1.大企業の業況判断DI~製造業は悪化、非製造業は改善
本日発表された日銀短観(2024年3月調査)における大企業製造業の業況判断DI(最近)は、前回調査から2ポイント悪化の11となった。景況感の悪化は4四半期ぶりで、景況感の改善は足踏みとなっている。素材業種では、市況の持ち直しにより石油・石炭製品等で景況感が改善した一方、品質不正による一部自動車メーカーの生産停止を受けて、自動車向けの素材を供給する非鉄金属や鉄鋼等の景況感が悪化したことから、全体としては横ばいとなった。また、加工業種では、価格転嫁の進む食料品等では景況感が改善したものの、生産停止の影響により自動車の景況感が大きく悪化し、全体としては2ポイントの悪化となった。
大企業非製造業の業況判断DI(最近)は、前回調査から2ポイント改善の34となった。景況感の改善は8四半期連続で、水準としても歴史的な高さにある。コロナ禍明け後の需要回復の動きを背景に、運輸・郵便や対事業所サービス、不動産、対個人サービスを中心に改善が続いた。
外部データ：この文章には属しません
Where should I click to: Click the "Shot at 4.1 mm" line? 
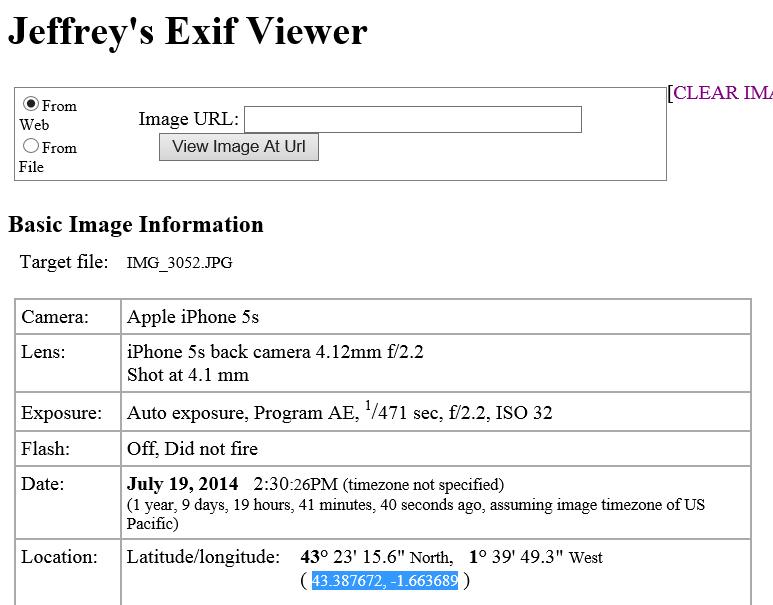coord(188,375)
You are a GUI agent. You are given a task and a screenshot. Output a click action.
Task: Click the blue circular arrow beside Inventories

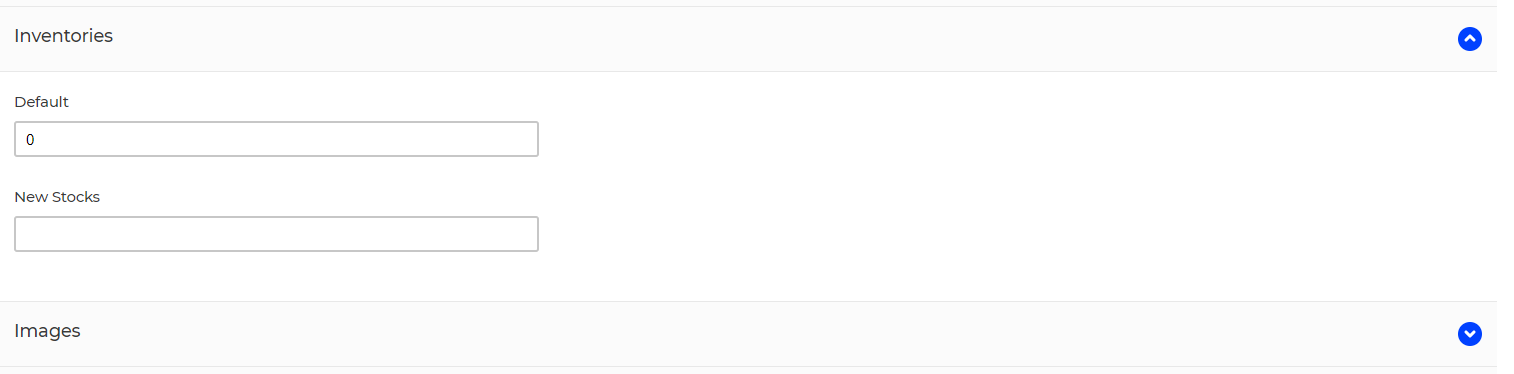(1469, 39)
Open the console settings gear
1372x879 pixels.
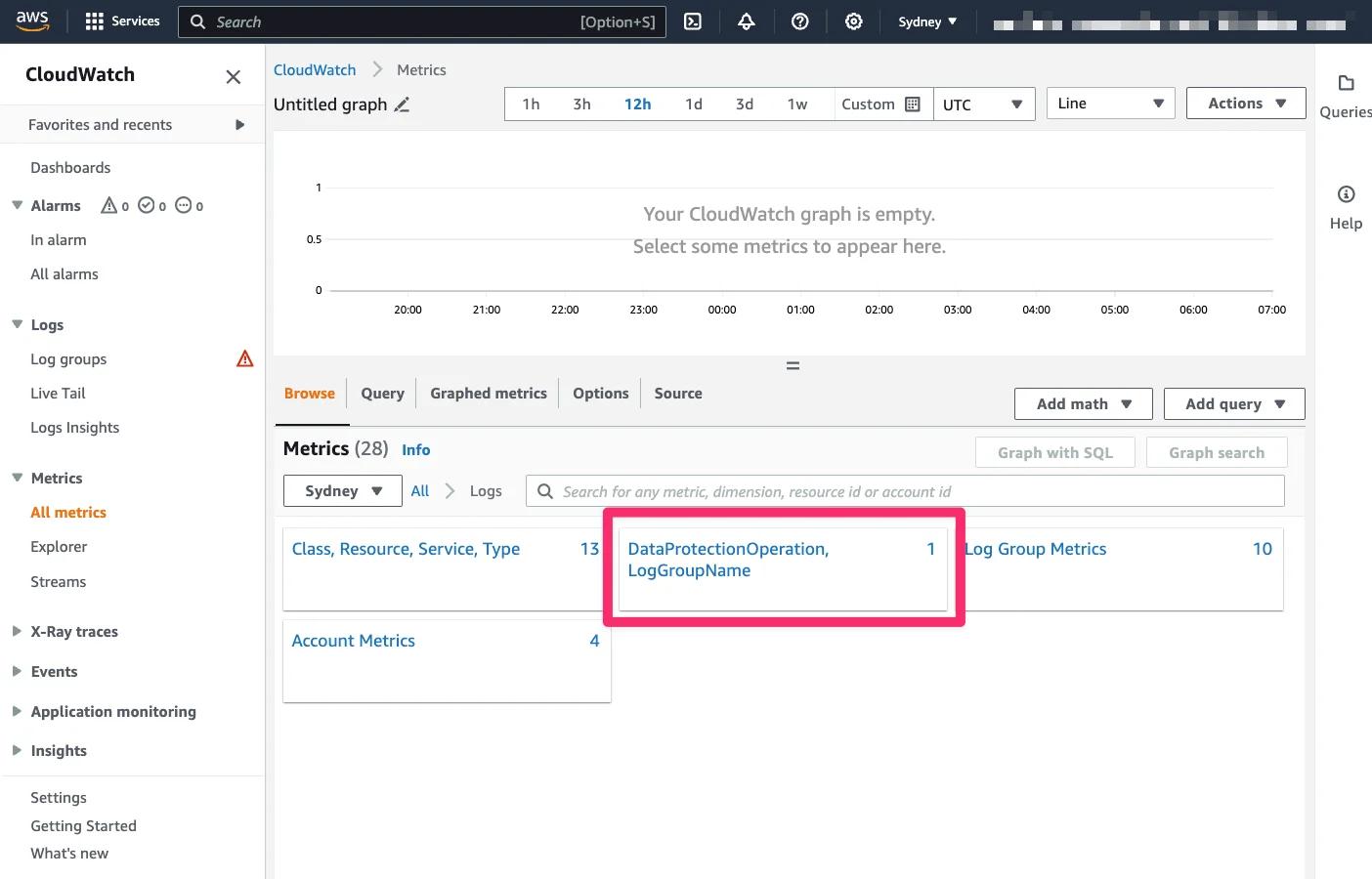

先行きについて、大企業製造業では1ポイント悪化の10、大企業非製造業では7ポイント悪化の27と、いずれも慎重な見通しとなっている。製造業では一時的な下押し要因が解消に向かうと期待されるものの、製造業、非製造業ともに物価上昇による需要の減少、コストの増加、人手不足の深刻化等の懸念が、企業マインドの重荷になっているとみられる。